肝组织中NF-κB、TGF-β1及其Ⅰ型受体mRNA和HSC在肝纤维化中的改变及护肝片对其的影响

目的探讨中、晚期纤维化大鼠肝组织中肝星状细胞(HSC)的活化与增殖、核转录因子-κB(NF-κB)及转化生长因子-β1(TGF-β1)及其Ⅰ型受体(TβRⅠ)表达的改变及护肝片对其的影响。方法采用12.5%CCl4诱导的大鼠肝纤维化模型,自造模之日起,大鼠分组灌胃给药(护肝片921mg/kg)或溶媒,每日一次,直至8或13周末,分别处死动物,取左叶肝组织石蜡包埋,制作组织芯片。免疫组化S-P法检测大鼠肝组织α-平滑肌肌动蛋白(-αSMA)和NF-κB p65蛋白的表达,原位杂交检测TGF-β1及TβRⅠmRNA的表达;并用MetaMorph图像分析系统计数-αSMA阳性细胞数,对NF-κB p65蛋白、TGF-β1及TβRⅠmRNA的表达量进行定量分析。结果 1.模型复制8周和13周,模型组的肝损伤及其纤维化分级均明显高于正常组(P<0.01),护肝片组的肝损伤及其纤维化分级均轻于模型组。2.模型复制8周和13周,模型组活化的HSC(即-αSMA阳性细胞)数量较正常组明显增多,NF-κB p65蛋白、TGF-β1及TβRⅠmRNA的表达均较正常组明显增强(P<0.01);3.护肝片显著抑制8、13周纤维化肝组织HSC的活化与增殖和NF-κB p65蛋白、TGF-β1及TβRⅠmRNA的表达(P<0.01)。

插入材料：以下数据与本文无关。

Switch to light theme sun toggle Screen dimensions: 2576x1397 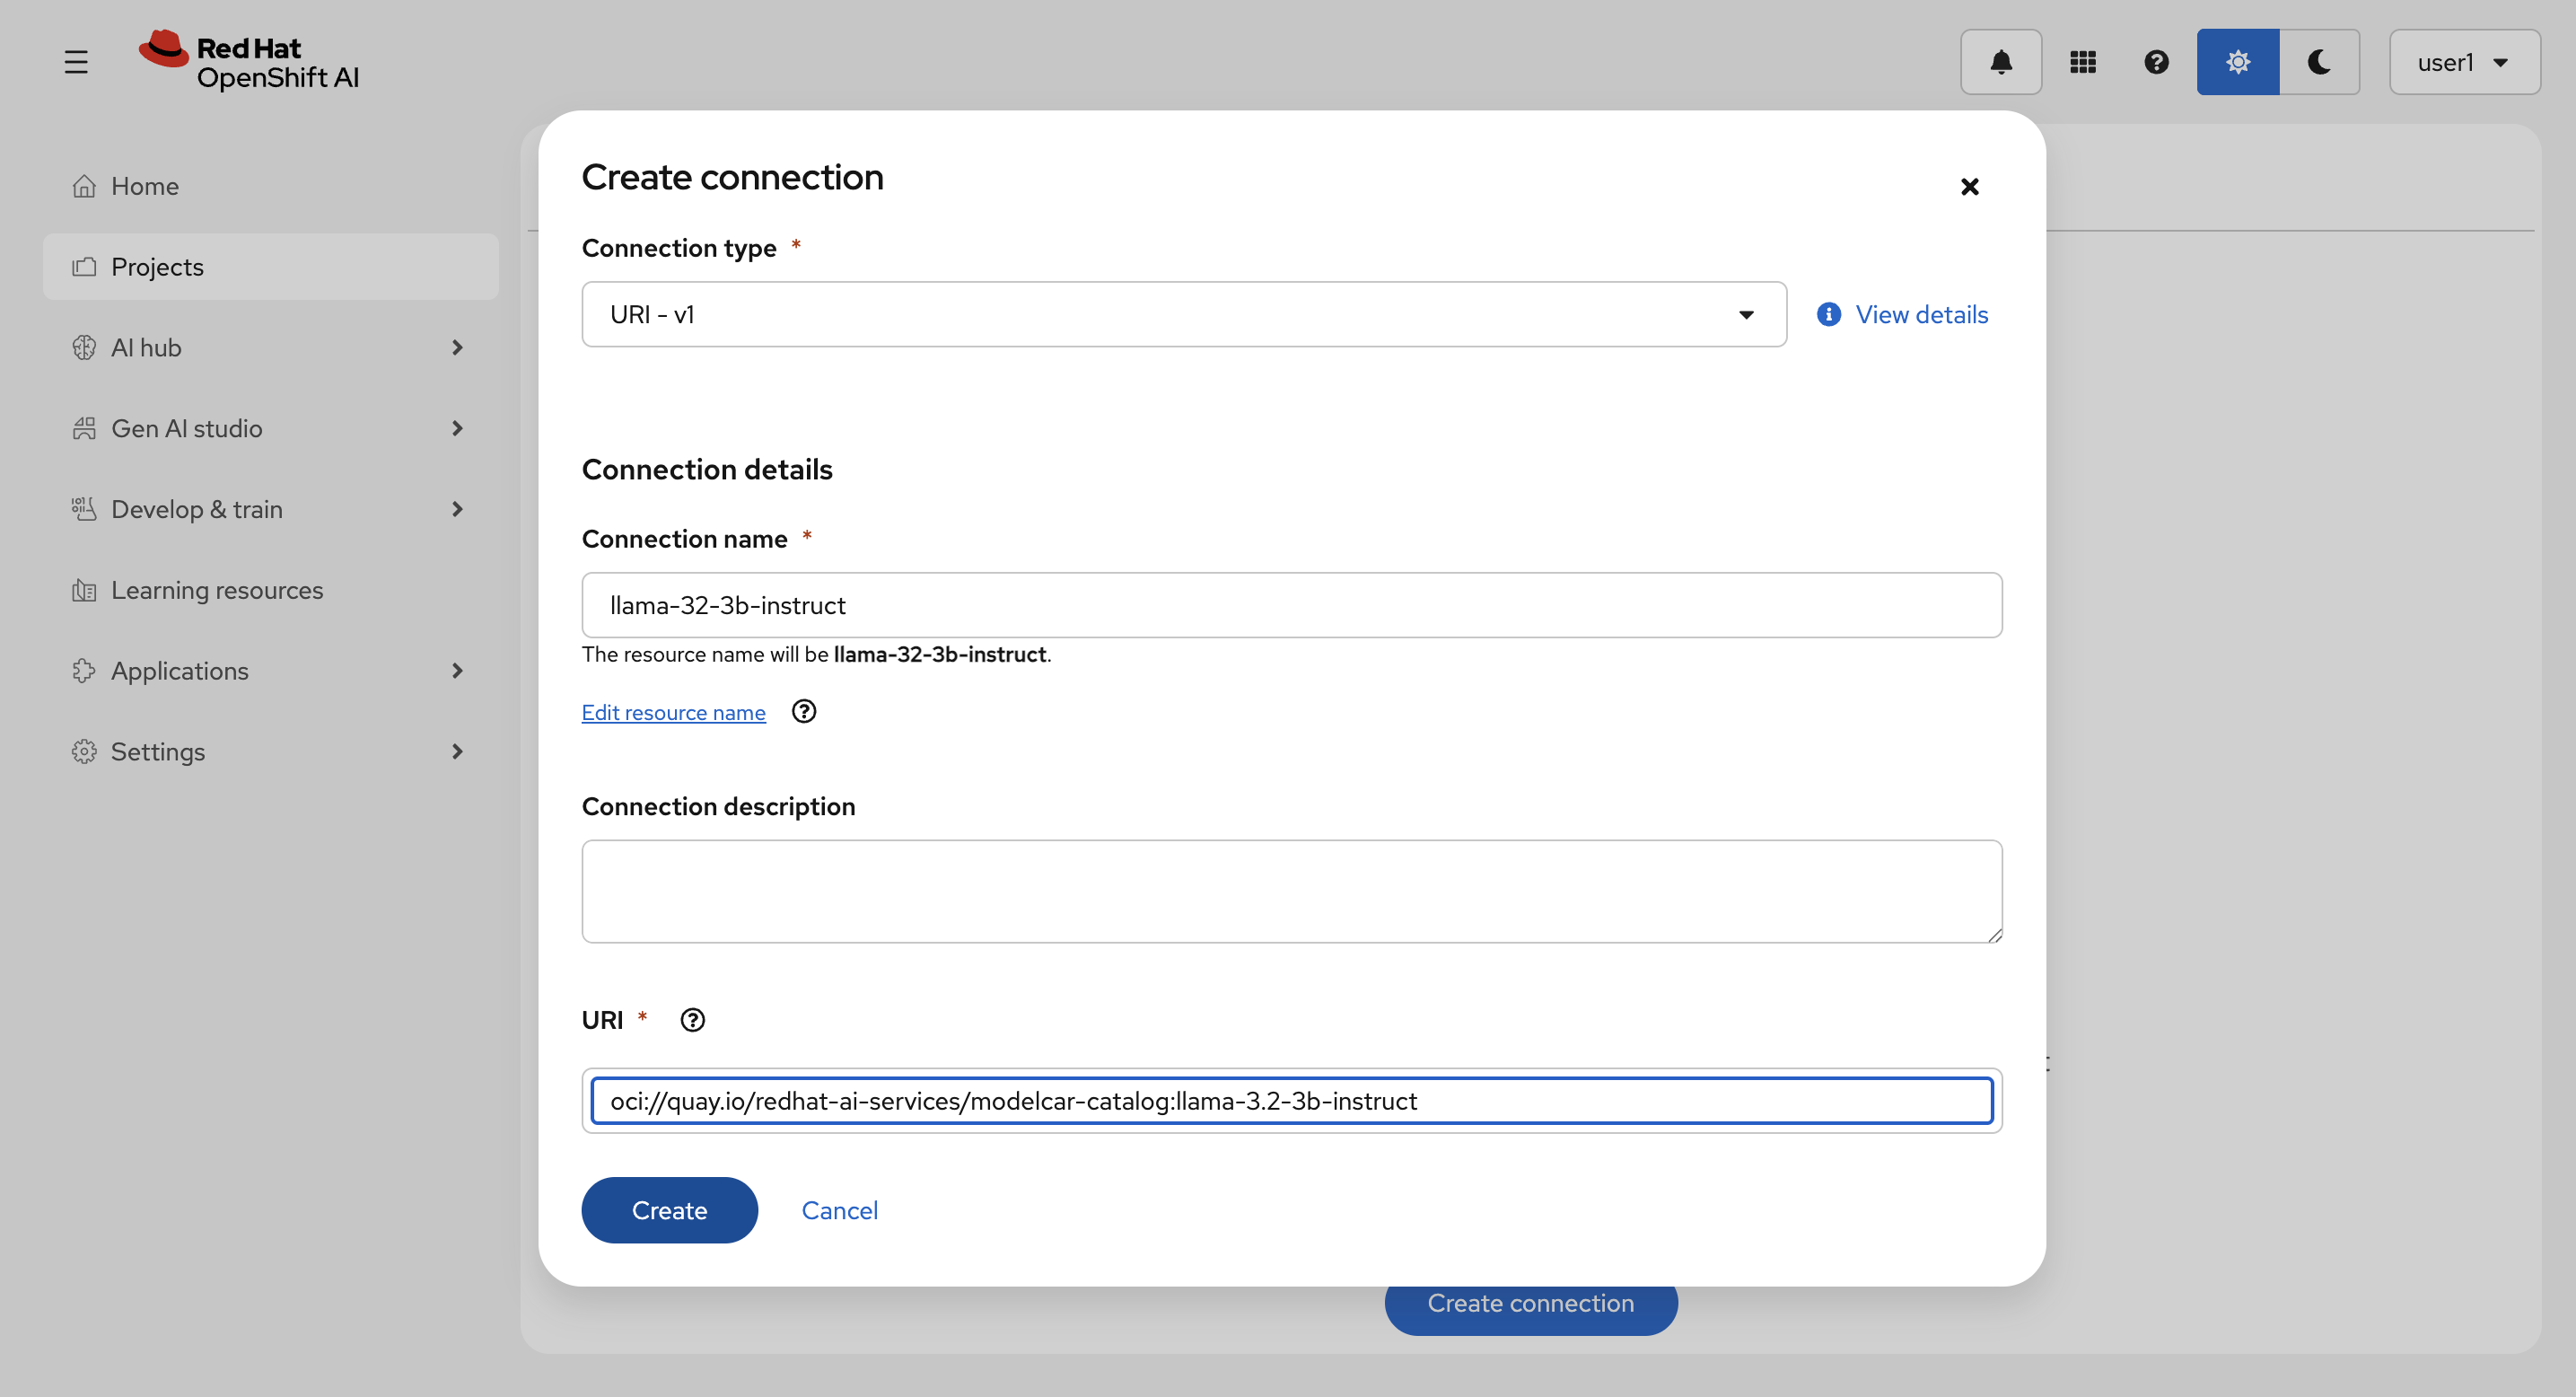coord(2237,62)
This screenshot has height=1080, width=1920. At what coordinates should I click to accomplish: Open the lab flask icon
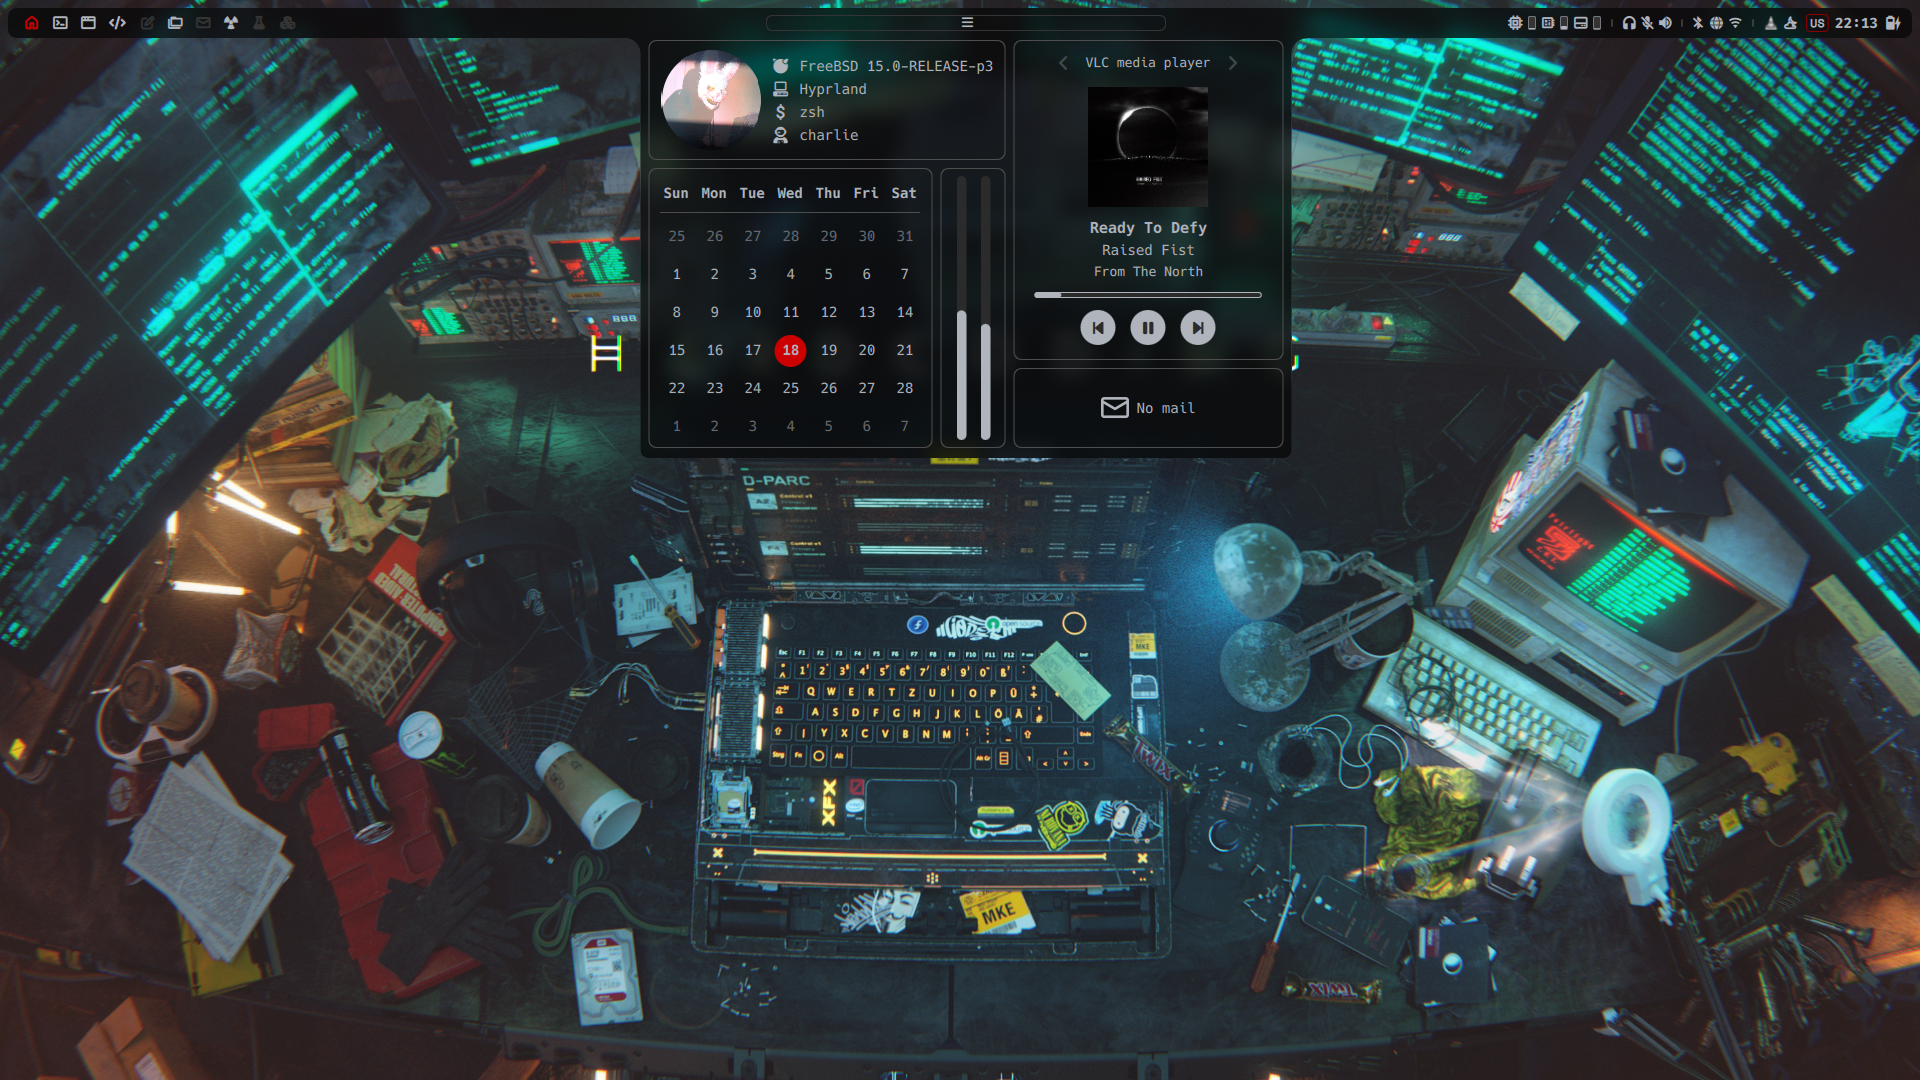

结论抑制HSC的活化与增殖和NF-κB p65蛋白与TGF-β1及TβRⅠmRNA的表达可能是护肝片抗肝纤维化作用的靶点之一。

Altered protein expression of NF-κB and mRNA expression of TGF-β1 and its type Ⅰ receptor and HSCs of hepatic tissue in the middle and late stage of rat hepatic fibrosis and the effect of liver-aid tablets on them

Objective To study the effect of Liver-aid tablets on the activation and proliferation of hepatic stellate cells（HSCs） and protein expression of NfkappaB（NF-κB） and mRNA expression of transforming growth factor beta-1（TGF-β1） and its typeⅠreceptor（TβRⅠ） in the middle and late stage of rat hepatic fibrosis.Methods SD rats were divided into 3 groups： normal control,model control and group of Liver-aid tablets.CCl4（12.5%,4ml·kg-1）was injected subcutaneously in model rats twice a week for 8 and 13 weeks.The drug（921mg·kg-1 in the group of Liver-aid tablets,but 0.5% CMC-Na in control groups）was given intragastrically once a day for 8 and 13 weeks.The rats were killed at the end of 8th and 13th week respectively,the left liver tissue was then used to make tissue microarrays（TMA）..IHC S-P method was used to detect the protein expression of α-smooth muscle actin（α-SMA） and NF-κB p65,while the mRNA expression of TGF-β1 and TRβⅠwas detected by ISH.α-SMA positive cells were counted in three random 250μm×250μm areas under light microscop（×200）.The expression of NF-κB protein,TGF-β1 and TβRⅠmRNA were quantified by MetaMorph imaging analysis system.Results 1.Afeter 8 and 13 weeks,the degrees of liver injury and fibrosis grades in the model group were higher than those in the normal group（P0.01）,which was ameliorated remarkably by Liver-aid tablets.2.The number of activated HSCs in fibrotic model liver tissue was more than that in the normal group after 8 and 13 weeks（P0.01）.The protein expression of NF-κB,and the mRNA expression of TGF-β1 and TβRⅠin the model group were stronger than those in the normal group after 8 and 13 weeks（P0.01）.3.Liver-aid tablets inhibited not only the activation and proliferation of HSCs,but also the protein expression of NF-κB and mRNA expression of TGF-β1 and TβRⅠof fibrotic liver tissue after 8 and 13 weeks（P0.01）.Conclusion Liver-aid tablets have anti-fibrosis effects on CCl4-induced rat liver fibrosis,which might be performed through the pathway of inhibiting the activation and proliferation of HSCs,the protein expression of NF-κB,and the mRNA expression of TGF-β1 and TβRⅠ.